Francisco Peña Ocaña abrió en 1971 -hace ya 50 años-, la primera tienda de lo que hoy es el Grupo Peña. 50 años después, desde el Grupo, han querido compartir ese momento especial con clientes, proveedores, empleados, colaboradores y amigos. Para todos ellos han organizado un evento, que en estos tiempos ha tocado que sea virtual, y que culminó con un concierto con la participación de la cantaora Estrella Morente y el violinista Paco Montalvo, presentado por el humorista sevillano Manu Sánchez.

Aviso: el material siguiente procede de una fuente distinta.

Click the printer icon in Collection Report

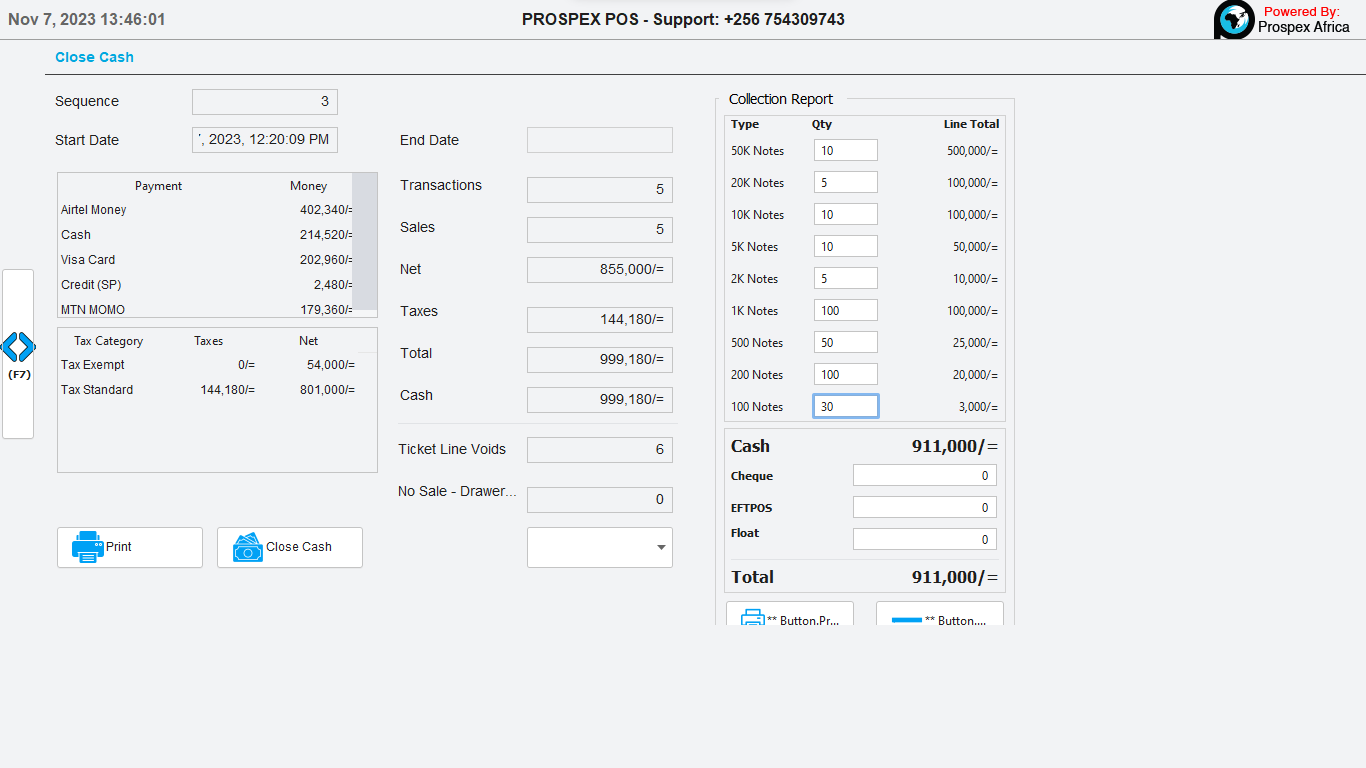(752, 618)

Antonio Peña, presidente de Grupo Peña, quiso resumir en una frase el espíritu y los valores de la empresa: “Mirar atrás para aprender y adelante para vivir”. Al acto se sumaron con su felicitación Holger Hellmich, presidente y CEO de Groupauto Internacional; Juan Carlos Pérez Castellanos, director general de Groupauto Unión Ibérica; el alcalde de Córdoba, José María Bellido; y el presidente de la Junta de Andalucía, Juan Manuel Moreno Bonilla.

Junto a Antonio Peña se dirigieron a los cerca de 500 familias que seguimos en directo el evento José Antonio Roda, director comercial del grupo; Francis Peña, director de Operaciones y José Luis Montes, director general. Explicaron qué significa para ellos “Mirar atrás para aprender y adelante para vivir”, una frase que ya se plasma en que la dirección de la empresa se ejerce desde una plataforma en la que, junto al director general, está presente la nueva generación de la empresa: José Antonio Roda y Francis Peña.

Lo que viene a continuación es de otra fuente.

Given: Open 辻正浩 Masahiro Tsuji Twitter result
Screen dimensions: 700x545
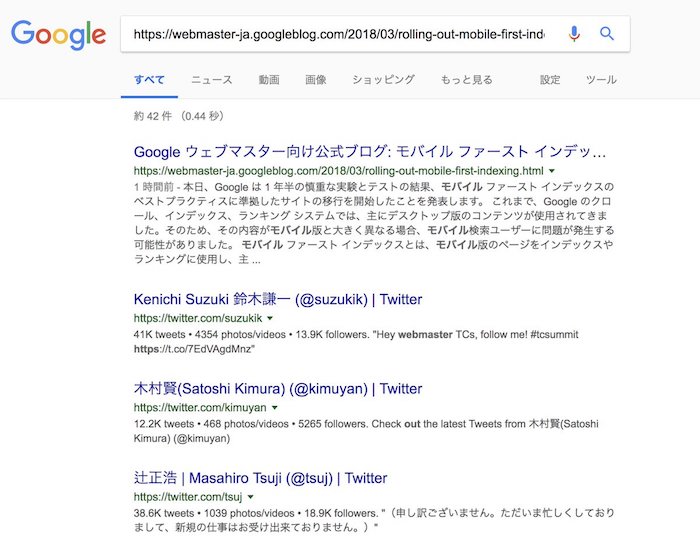Looking at the screenshot, I should point(260,478).
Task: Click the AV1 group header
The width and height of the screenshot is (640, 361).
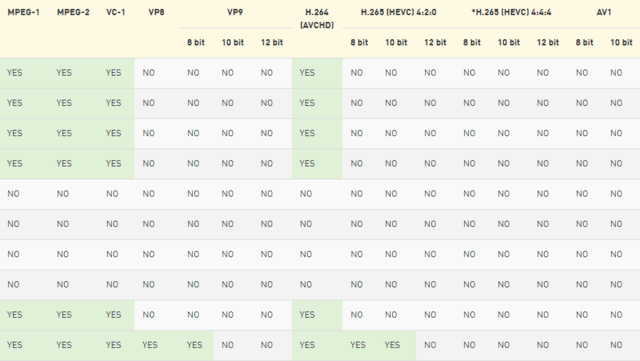Action: point(604,12)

Con ocasión de su 50º Aniversario nos han hecho llegar un libro, magníficamente editado, dedicado a Francisco Peña Ocaña y a Guadalupe Ortiz Aguilera. “Satisfechos de seguir su ejemplo de valentía, modestia, respeto, sabiduría y generosidad. Fueron quienes iniciaron su sueño empresarial, que se convirtió en un proyecto y que tras 50 años es, ahora, una empresa consolidada y con futuro”.

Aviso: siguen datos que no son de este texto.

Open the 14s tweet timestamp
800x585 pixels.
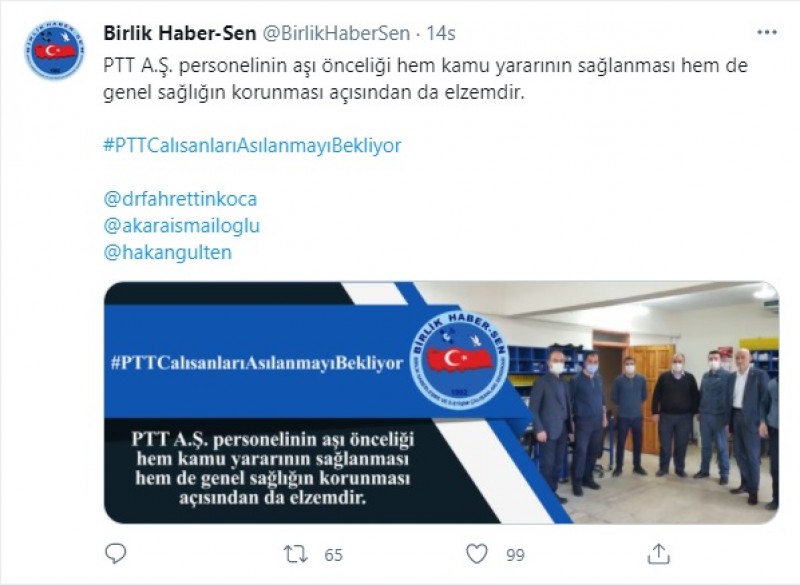click(441, 33)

Un libro que habla de los comienzos del Grupo, de una historia de emprendimiento, pero que también habla del presente de la empresa, de sus redes de talleres, de sus empleados -“los cimientos de Grupo Peña”-, de sus proveedores -“una relación de simbiosis”- y de sus clientes -“nuestros aliados”-. Y, por supuesto, habla del futuro: “un emocionante camino por descubrir”. Sin olvidar un anexo dedicado a su empresa aceitera, “Peña de Baena, una empresa con profundas raíces en la tierra”.